終わってみれば、序盤が1番難しかったということに気付きます。序盤の段階で、ゲームのイロハをプレイヤーに叩き込むため、やや厳しい調整にしているのだと思います。
序盤の難関であるボス、ミノタウロスやメデューサなどでつまづき、心折れて投げ出してしまったプレイヤーもいるのではないでしょうか。
このあたりのボスは力押しだけでは突破できるようになっていません。メガテンシリーズのプレイヤーなら常識かもしれませんが、カジャ系で自己強化したり、属性をそろえて対策したりする、といった、このゲームの攻略法に自力でたどり着いてもらうための登竜門になっています。
「これちょっと強すぎでは…」と思った人も多いと思うのですが、そう思った時点でおそらく開発者の思惑にハマっているのでしょう。ギリギリの戦いを制してボスを撃破したときのカタルシスは極大です。この刺激が忘れられず、次の激戦を求めて仲魔の強化を図り続けるようになれば、後は最後まで走り抜けるだけです。
いってみれば、「山登り」なのかもしれません。辛い思いをして頂上を目指し、「二度とゴメンだ」と考えつつも、頂上にたどり着いたときの感動を忘れられず、次の山を目指してしまうような。
山登り的な感覚は2周目の存在についても言えるかもしれません。今回は「転生リスタート」という、いわゆる「強くてニューゲーム」が用意されているため、1周目では苦労したボスたちを一瞬で葬り去りつつ進めることができます。これは壮快。
マルチエンドという作りの都合上、周回プレイせざるをえない面はあるというものの、ちゃんと周回プレイを前提とした作り込みがなされているのも見逃せません。1周目には登場しなかったクエストが追加されているのですが、クエスト報酬の経験値は非常に高いため、おいしくいただくこともできます。2周目は2周目として、新しい体験ができるようになってるということですね。
主人公の属性によって台詞が変わったり、ボス敵にも会話用の台詞が用意されていたりと、周回プレイしても飽きさせないための作り込みは目を見張るものがあるかも。
スリリングでテンポのよい戦闘はシリーズ随一
『真3』から引き続き「プレスターン制」を導入した戦闘は、非常にスリリングなものに仕上がっています。
弱点を突いたり、クリティカルが出ると、行動回数が追加。反対に、効果のない攻撃をしてしまったり、ミスをすると行動回数が減少してしまう。しかも、敵も同じルールで動いているため、弱点を突かれると敵のターンがなかなか終わらず、一気にピンチを招いてしまう。

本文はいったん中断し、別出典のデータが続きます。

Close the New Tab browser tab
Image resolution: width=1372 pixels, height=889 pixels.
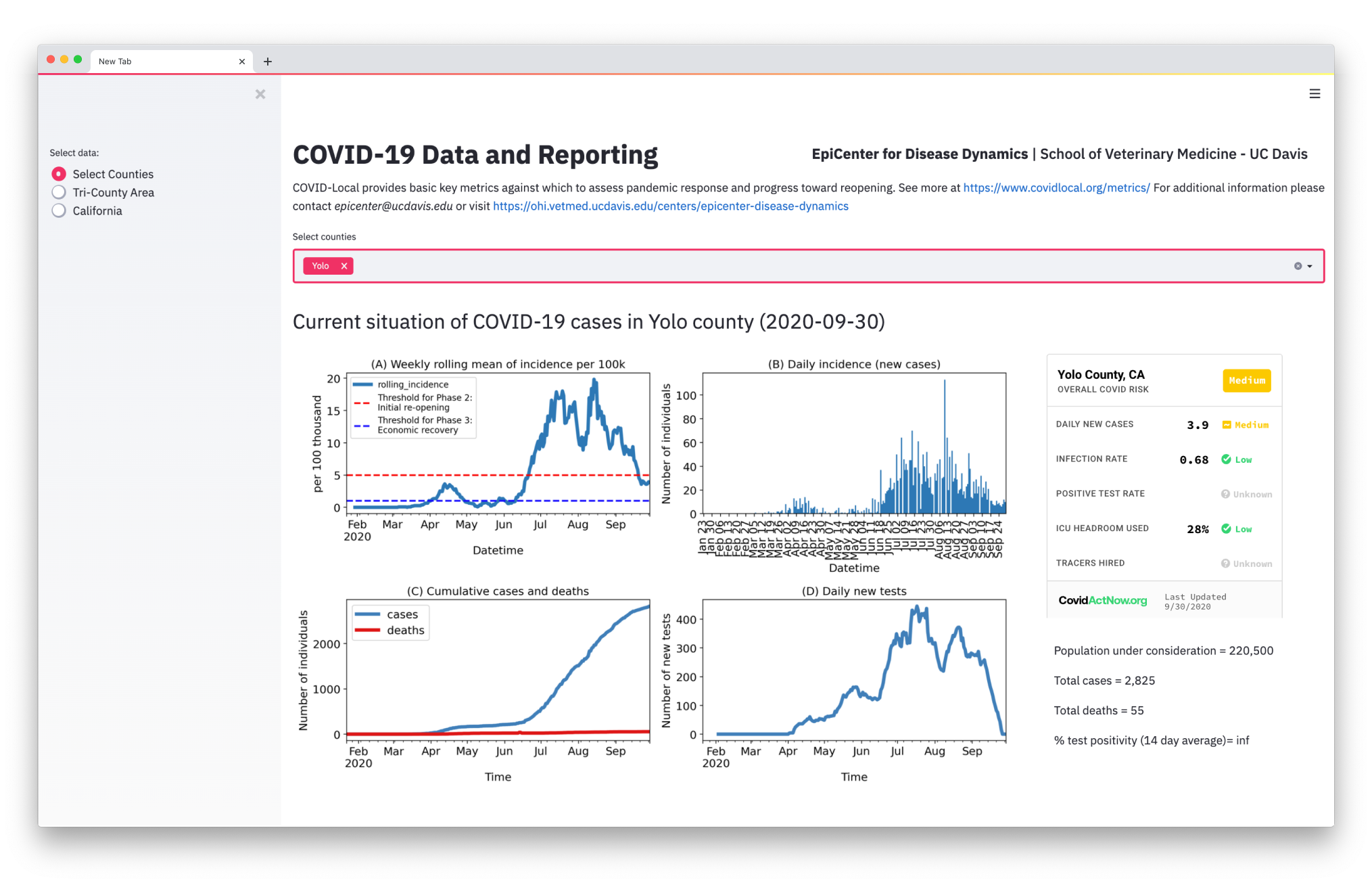point(242,62)
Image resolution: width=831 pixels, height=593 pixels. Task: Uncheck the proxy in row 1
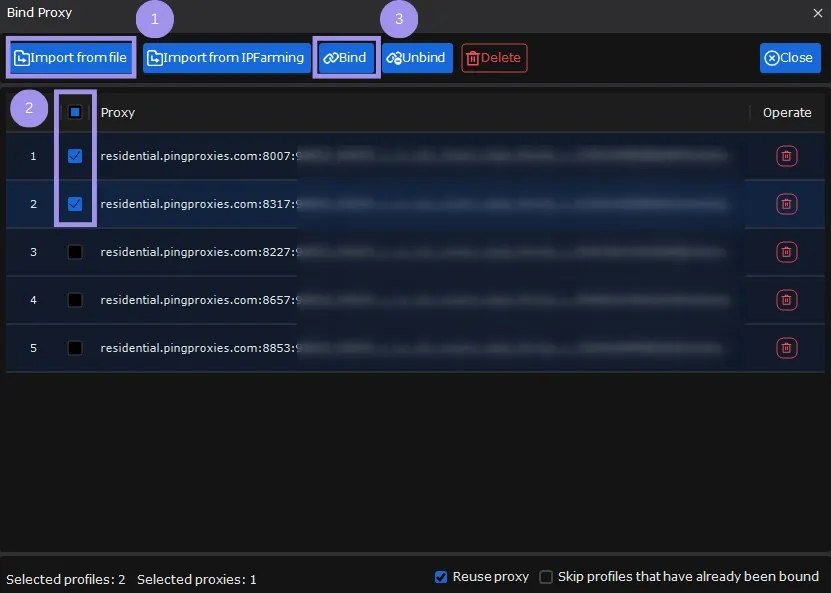(75, 156)
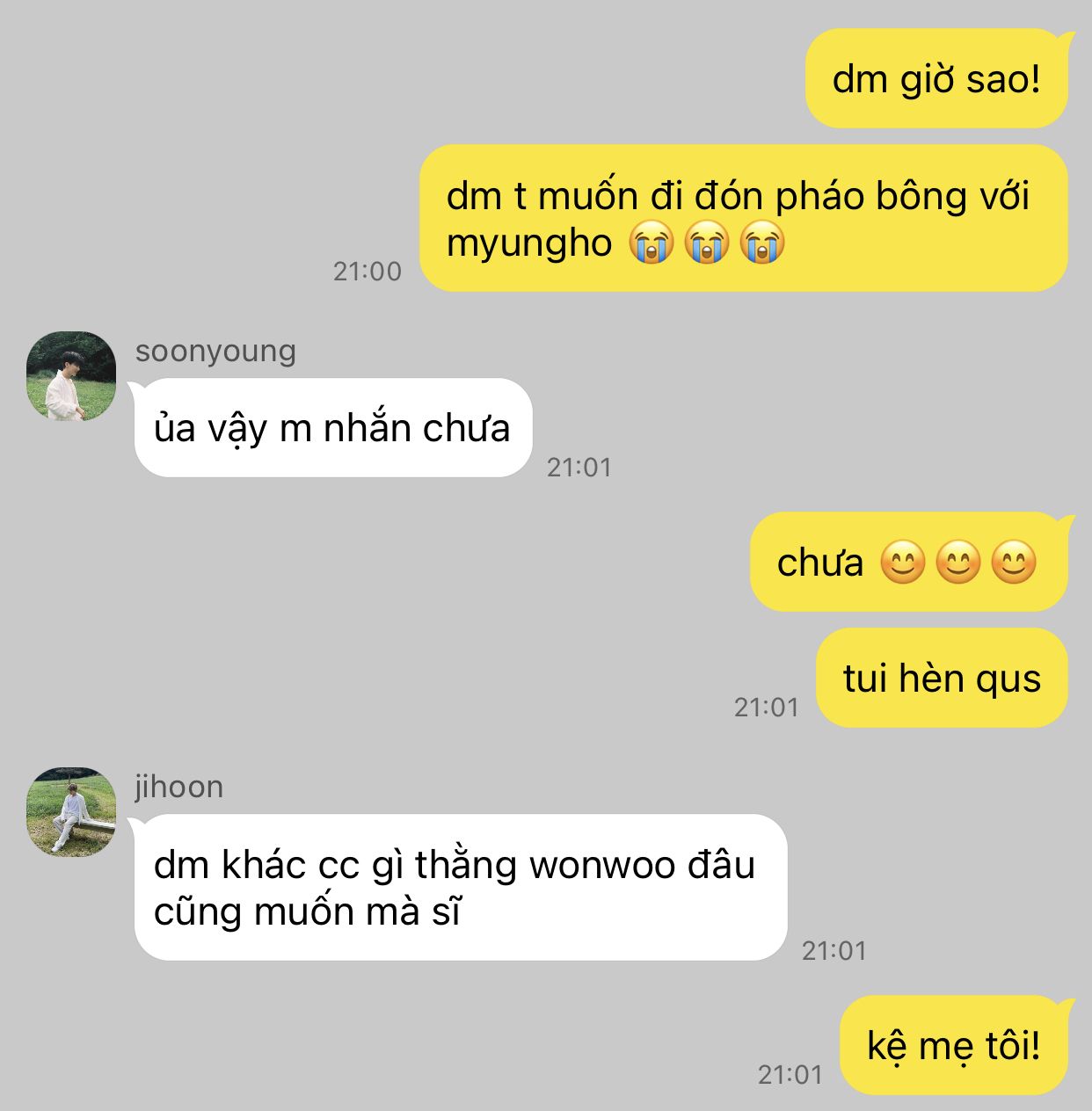Tap the last smiling emoji
The height and width of the screenshot is (1111, 1092).
click(x=1014, y=563)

『真4』では、ここにさらに「ニヤリ」という起爆剤が追加されることで、よりハイリスクハイリターンな攻防になっています。たった1つの選択ミスが全滅を招くこともあれば、属性さえかみ合えば一気に勝利することもあります。このスピード感は壮快。
今回は、主人公の操作以外でも、ストック内の仲魔と交代することができたり、仲魔を召喚してもそのまま行動できたりするので、よりテンポがよくなっています。ストック内のベンチメンバーを目まぐるしく入れ替えて戦うこともできるため、悪魔召喚師の気分を味わいつつ、ギリギリのバトルに手に汗握ることも。
携帯機ならではの特色がゲーム内容とマッチ
スリープモードを搭載した携帯機は、いつでもどこでも中断できるので、長時間プレイとなるRPGとの相性は良いのですが、『真4』では、それだけでなく、携帯機であることを活かしたシステムが、ゲームの内容とうまくマッチしているように感じます。
今作は、携帯機であることを考慮してか、メニューを開けばどこでもセーブできるようになっています。ボスなどの強敵が出現する手前では、注意メッセージが出てくれるので、直前でセーブして何度でも挑むこともできます。
加えて、今回はメニューからいつでも悪魔合体ができるため、ダンジョン内でも臨機応変に戦力を整えていくことができます。なので、ボスに負けても、ボス部屋の前で有効な悪魔を吟味したり、合体したりして戦略を練ることができる、ってわけですね。
手強いボスが出てきたとしても、「一旦戻って戦力を整えて…」なんて、まどろっこしいことをしなくても、その場で対策をしてしまう、なんてこともよくあるわけです。もちろん、それじゃどうにもならない場合もありますけど…。
先に進めないので一旦戻ってレベル上げ…なんていうのは、正直言ってあまり楽しいものではありません。かといって、一発で突破できてしまうようなボスばかりでは、簡単すぎて手ごたえがありません。初見でラクラク突破はできないけれど、その場で臨機応変に対応ができる、というのは、絶妙かつギリギリのところに立っているのではないかと。
2画面を使ったUIも、DSの『ストレンジジャーニー』に比べて格段に進化したと実感できます。ボタンのみでもすべての操作は可能ですが、タッチスクリーンでもほぼすべての操作ができるようになっています。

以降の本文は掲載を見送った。